Il bello è che, contemporaneamente, lo smaltimento corretto dell’olio esausto può essere una importante fonte energetica ed economica, nell’ottica di una economia sostenibile e circolare. Il Consorzio nazionale per la gestione, raccolta e trattamento degli oli minerali usati ha presentato un’analisi atta a sensibilizzare e a spiegare quanto sia importante smaltire tutto questo al meglio. Ovviamente, sempre restando all’interno di circuiti d’officina attrezzati.

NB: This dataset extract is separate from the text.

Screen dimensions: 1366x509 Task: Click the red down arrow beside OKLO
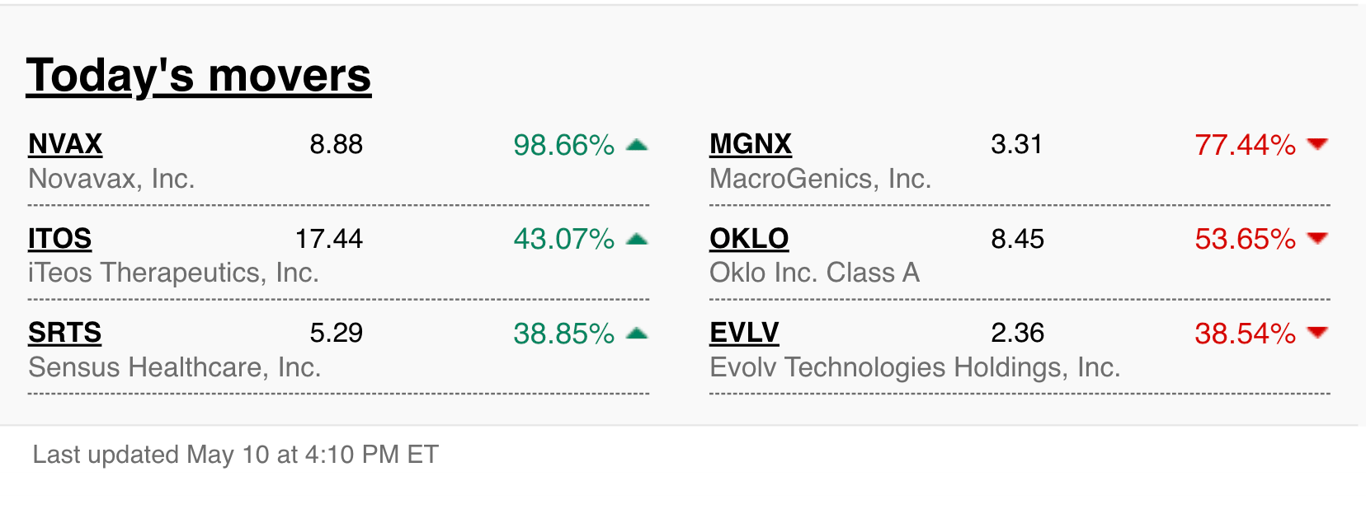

Lo studio parte dal presupposto che ogni auto contenga 4 chili di olio lubrificante, e che a fronte di un parco di circa 44.300.000 veicoli circolanti, nel 2016 vi siano state 191.000 tonnellate di olio lungo le nostre strade. Il 58% di quest’olio diviene olio esausto (e recuperabile),mentre il 42%viene consumato dall’auto. Una bomba ecologica per il restante, se non fosse che lo sipuò riciclare e rigenerare,grazie a capacità organolettiche in grado di portarlo a essere un prodotto simile a quello dal quale deriva. In Italia lo smaltimento olio esausto riguarda il 98% degli oli raccolti, e pone il nostro Paese in una condizione di leadership europea.

Il presidente del Conou, Paolo Tomasi, parla di questo importante risultato:

Pochi lo sanno, ma circa il 30% delle nostre automobili viaggia con olio rigenerato. È come se, ogni 3 anni, il nostro Paese non importasse petrolio per la produzione di basi lubrificanti nuove: dal 1984 (primo anno di attività del Consorzio) ad oggi, il riutilizzo dell’olio lubrificante usato ha consentito un risparmio complessivo sulle importazioni di petrolio di 3 miliardi di euro. Da rifiuto pericoloso da smaltire, l’olio lubrificante usato è diventato con il passare del tempo una materia prima seconda dall’elevato valore economico.

L’avanzo del 2% è una minima parte, sfugge alla raccolta, ed è dato dal fai-da-te, soprattutto in autotrazione e in quello nautico e agricoltura. E nulla impedisce questo procedimento, ma l’importante è rivolgersi a un centro di smaltimento oppure al numero 800 863 048 per richiedere informazioni su dove poter depositare in sicurezza e rispetto anche questi scarti. D’altronde, ne va del nostro ambiente.